We move as fast as we can, keeping an eye out for low-hanging chandeliers and archways, ducking whenever they whoosh by. The candles and torches in the corridor keep trying to re-light themselves as we thunder past, but they don’t stand a chance. Only the odd flash of sparks and the electric glow seeping from the train windows show us what’s what.

The first jump’s the hardest, even with the wind at our backs. One slip and we’re train feed. The-Girl-Who Can’t-Be-Violet soars over the gap. Me and Dad make the jump together.

One down, too many more to go.

The train speeds into a new corridor. Chandeliers zip by above our heads with a shoom shoom zoom. Another low archway and we’re charging through a vast pillared hall. Torches flicker to life beyond the grip of the wind. We scramble on, the girl swinging over the edge of every carriage, looking for Hickory through the windows.

Dad says, ‘Where the hell is he?’

I say, ‘Maybe he’s already down the back of the train, but inside like a normal person.’

I don’t think anyone hears me.

In the end it’s Hickory who finds us, six or so carriages from the end. He clambers onto the roof ahead with the bounty hunter’s whip looped round his shoulder, a gun in his hands and three Leatherheads hot on his tail. Dad and the girl raise their weapons, so I do as well. The girl shouts at Hickory, tells him to get down, and he dives. Rifles fire. My pistol clicks. By the time I’ve finished cursing the damn thing the Leatherheads have all been blasted clear.

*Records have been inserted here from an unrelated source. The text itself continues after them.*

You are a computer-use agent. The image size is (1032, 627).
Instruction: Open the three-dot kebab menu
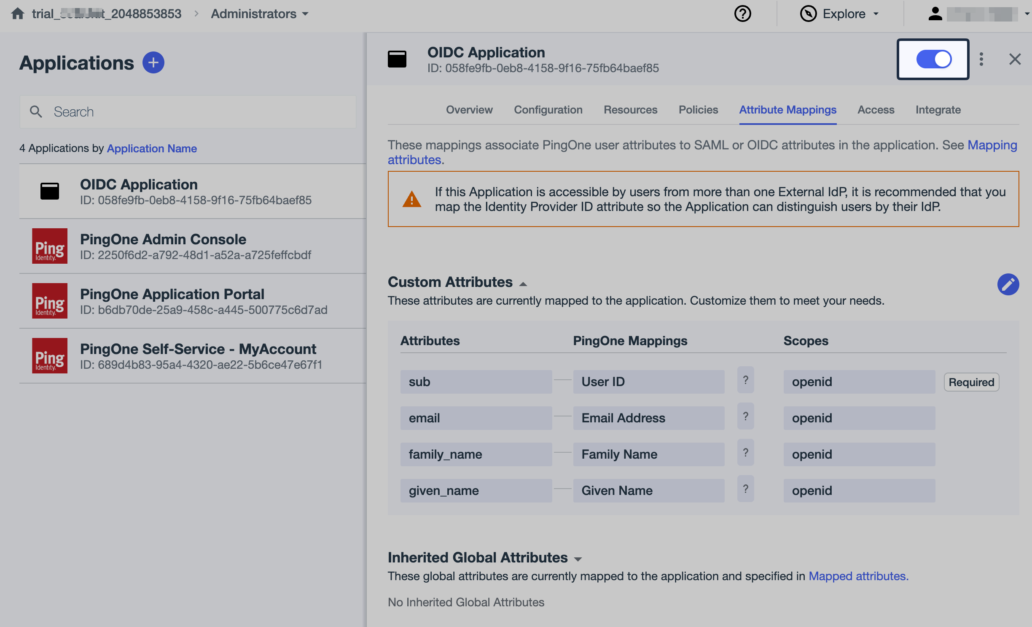tap(982, 59)
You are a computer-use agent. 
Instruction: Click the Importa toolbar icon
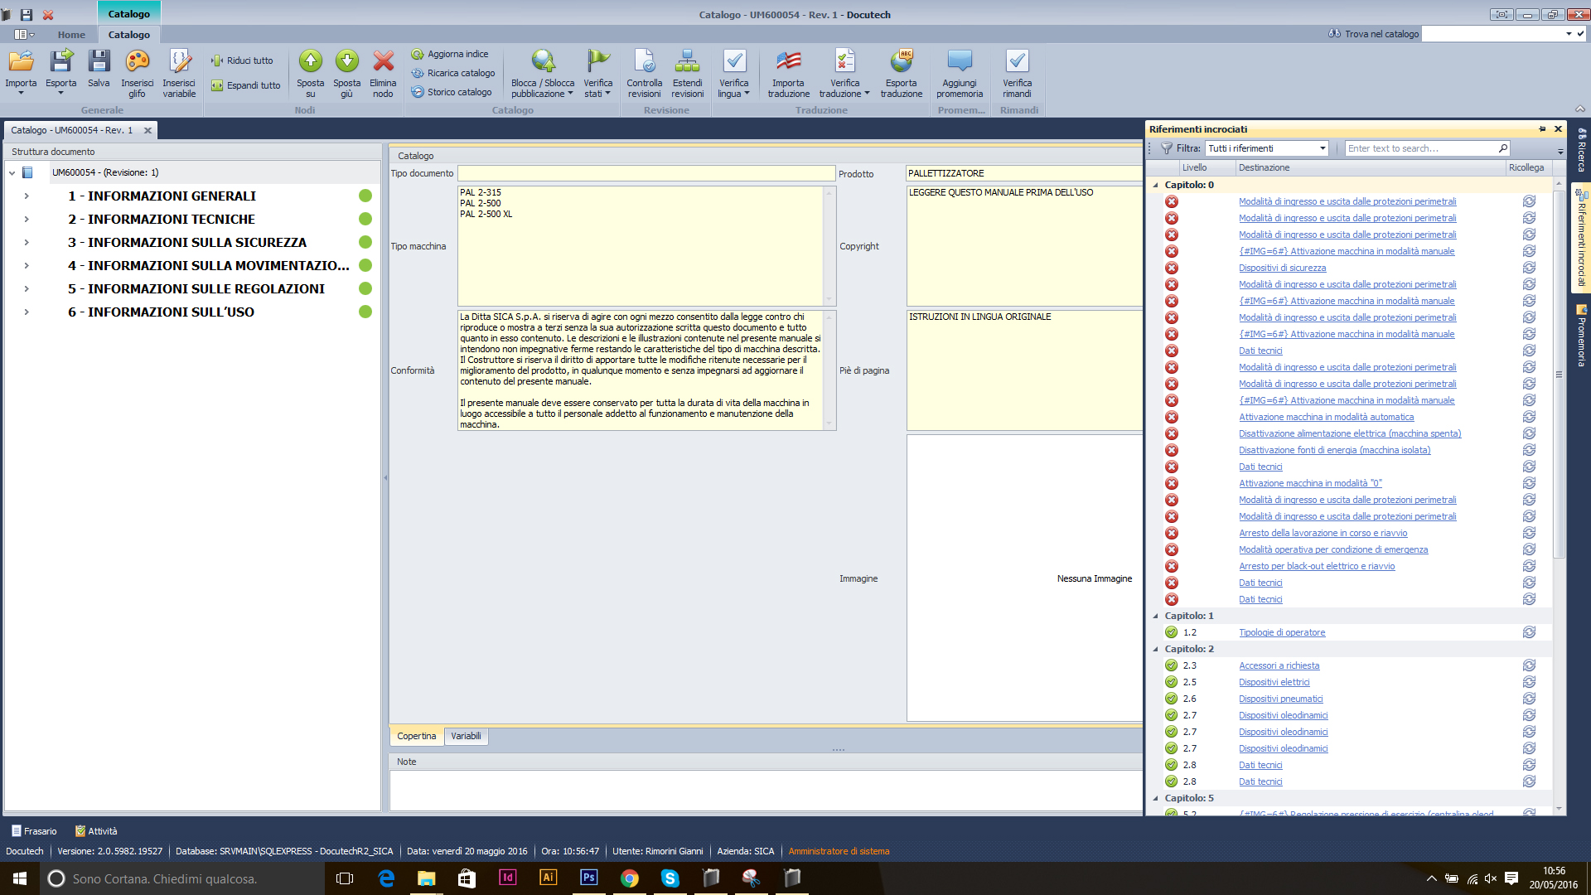(x=21, y=62)
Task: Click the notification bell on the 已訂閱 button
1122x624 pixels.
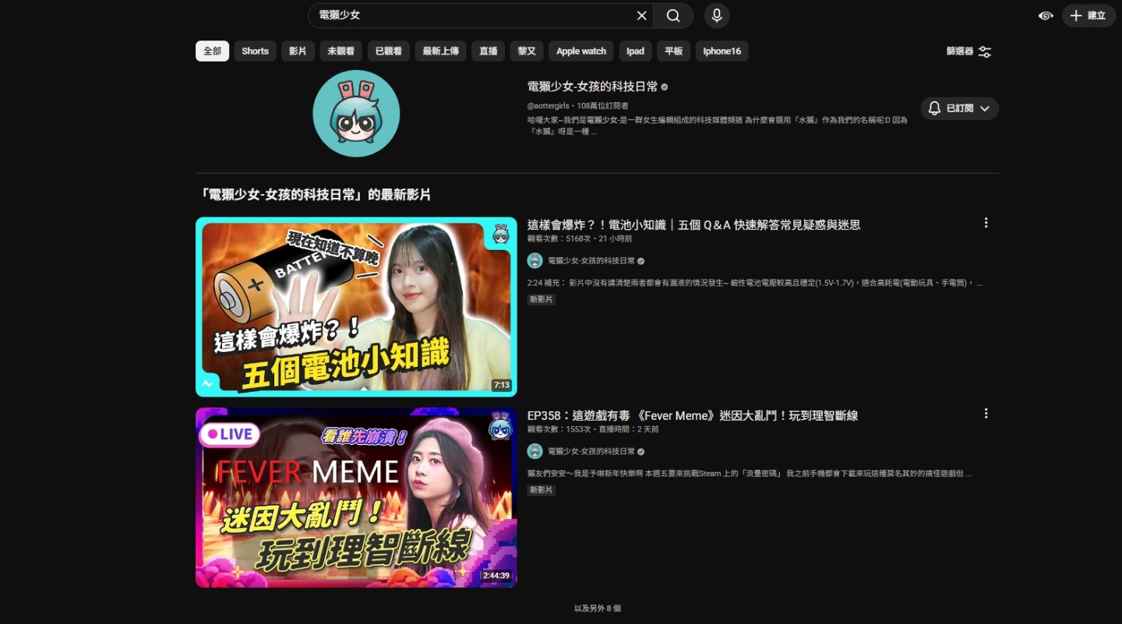Action: coord(933,108)
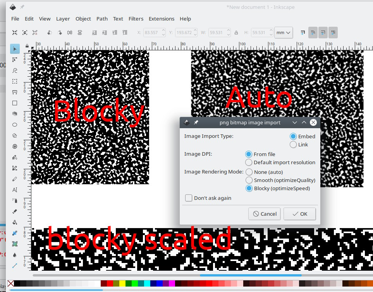Select the Node editing tool
Image resolution: width=373 pixels, height=292 pixels.
pos(15,60)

Guns, I’ve decided, are the worst.

The girl smacks Hickory with the butt of her rifle. Dad punches him, takes his gun, and rummages through his pockets. Finds the key and shoves it into my hands with a quick ‘Don’t lose it.’ I tuck the key back into my pocket and point my pistol at Hickory.

‘What are you gonna do with that,’ he says, ‘throw it at me?’

So I throw it at him. Clock him a good ’un right in the face, too. He yelps and the pistol clatters over the side of the train. The girl glares at me.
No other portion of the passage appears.